On pourrait par exemple réfléchir au rapport entre la vocation particulière – être appelé par Dieu à un ministère spécifique – et la vocation au sens général, dont parle par exemple de 2 Th 1.11 qui lance cette exhortation : « Que Dieu vous trouve dignes de l’appel qu’il vous a adressé » (de même, voir 1 Co 1.26).
Il faudrait aussi s’intéresser à l’histoire de la vocation. Il est intéressant de constater, par exemple, que dans l’Église du Moyen Âge, avoir une vocation signifiait quasi exclusivement entrer dans un ordre monastique, ou éventuellement dans la prêtrise. Tandis que la Réforme protestante a élargi la vocation à beaucoup d’autres activités, y compris le métier ou l’activité familiale, chez Luther.
On pourrait aussi aborder la vocation sous l’angle philosophique : l’idée selon laquelle Dieu veut que je fasse quelque chose de particulier de ma vie va à l’encontre des définitions de la liberté. Parce que, du coup, je ne peux pas faire ce que je veux de ma vie(1). Calvin le dit de manière très affirmée :
« Nous ne sommes point nôtres, mais appartenons au Seigneur… Nous ne sommes point nôtres : que donc notre raison et notre volonté ne dominent point en nos conseils et en ce que nous avons à faire(2). »
Mais le Book of Common Prayer parle du Dieu « dont le service est liberté parfaite(3) ».
On pourrait aussi aborder la vocation sous l’angle existentiel (ou psychologique ?), avec tout un ensemble de réflexion que l’individu mène sur sa propre vie.
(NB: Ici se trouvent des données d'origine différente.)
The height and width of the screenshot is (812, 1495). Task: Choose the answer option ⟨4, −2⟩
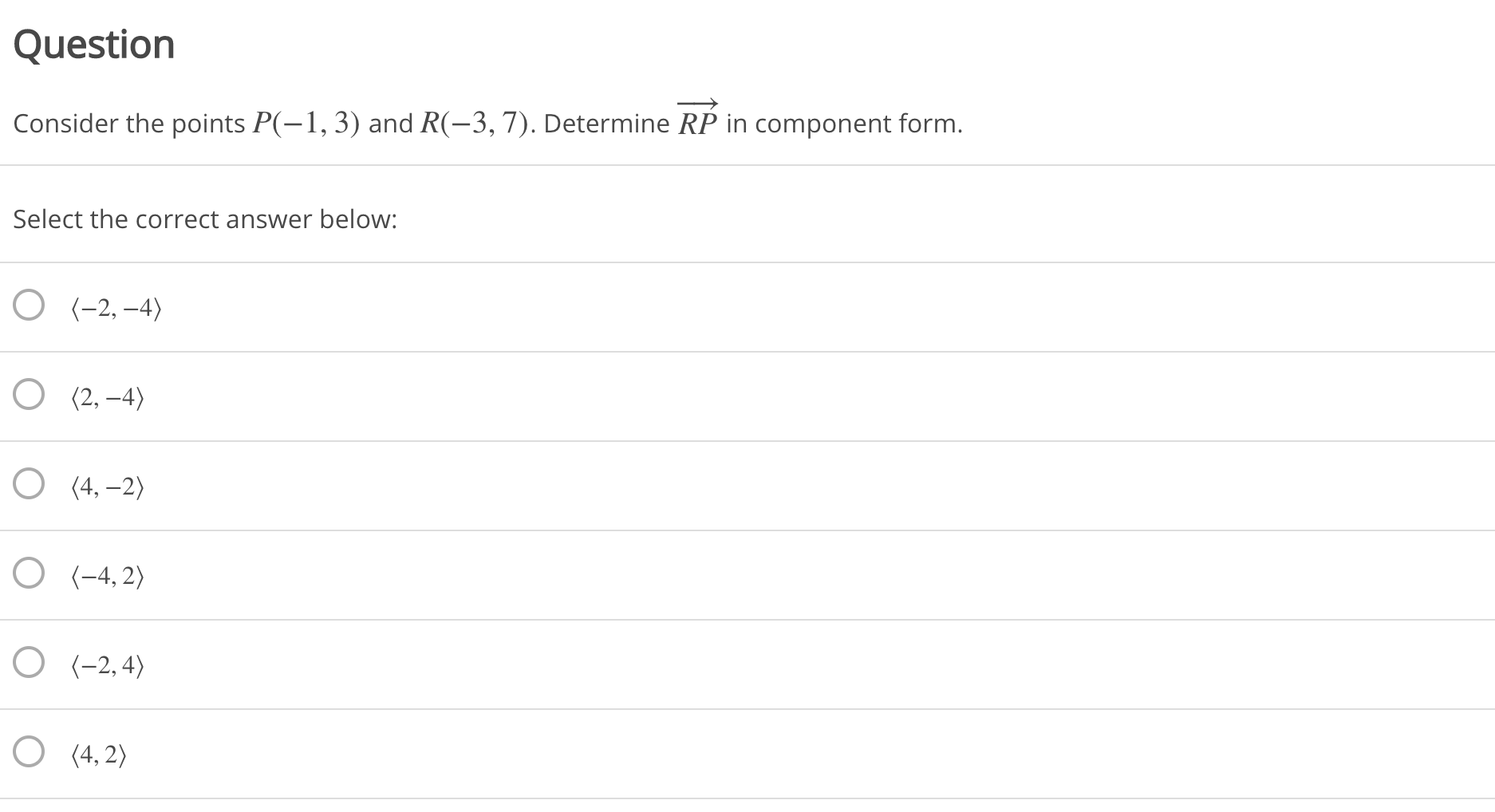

Comment est-ce que je sais ce à quoi je suis appelé ? Y a-t-il une seule bonne façon de répondre à mon appel ? Puis-je me tromper, et ne pas répondre à ce à quoi Dieu m’a appelé ? Et quelles en seraient les conséquences ? Ma vocation peut-elle changer ? Et puis, plus fondamentalement encore, cette façon dont la notion de vocation donne du sens à mon existence. Ma vie a du sens parce que Dieu a, dans ses projets, une certaine orientation pour ma vie.
« Si le Dieu qui nous a créés a prévu quelque chose que nous sommes supposés faire…, quelque chose qui correspond à ce que nous sommes, de sorte que le faire nous permettra de glorifier Dieu, de servir les autres et d’être plus richement nous-mêmes, alors… mon histoire a du sens dans le cadre d’une histoire plus globale, qui est en fin de compte façonnée par Dieu(4). »
Ces questions passionnantes, nous n’allons que les effleurer dans cet article, pour nous concentrer plutôt sur le processus de naissance et de développement de la vocation. Et sur la manière dont ce processus peut ou doit être accompagné.
Les récits bibliques de vocation peuvent suggérer un processus court et simple. Jésus passe, il appelle Jacques et Jean, ils lâchent tout et le suivent pour devenir pêcheurs d’hommes(5). En fait, ce que disent ces récits, c’est surtout que Dieu appelle, que cela ne fait aucun doute. C’est-à-dire qu’il parle à des hommes et des femmes, qu’il s’adresse à eux et leur confie un service, une mission, un ministère. Le texte biblique, dans certains cas, met en lumière les questionnements que suscite l’appel de Dieu, les réactions diverses auxquelles il donne naissance, mais il ne montre pas toujours explicitement s’il y a ou non processus ; ou si tout se joue en un instant. L’expérience et le fonctionnement humain nous amènent à penser que la naissance d’une vocation prend du temps et qu’elle est donc un processus. Mais la discrétion de la Bible à ce propos nous fait comprendre que Dieu agit de différentes manières, comme il le veut, et qu’il faut nous attendre à des parcours différents, à des prises de conscience variées, et c’est cette diversité qu’il nous faut apprendre à accompagner. Le théologien britannique Richard A. Burridge écrit que la prise de conscience de l’appel de Dieu « peut provenir d’une petite insatisfaction qui grandit au fil des années, ou [d’]un éclair dans le ciel et d’une expérience profonde – même si, souvent, Dieu ne crie que si nous n’avons pas été attentifs à sa voix discrète(6) ».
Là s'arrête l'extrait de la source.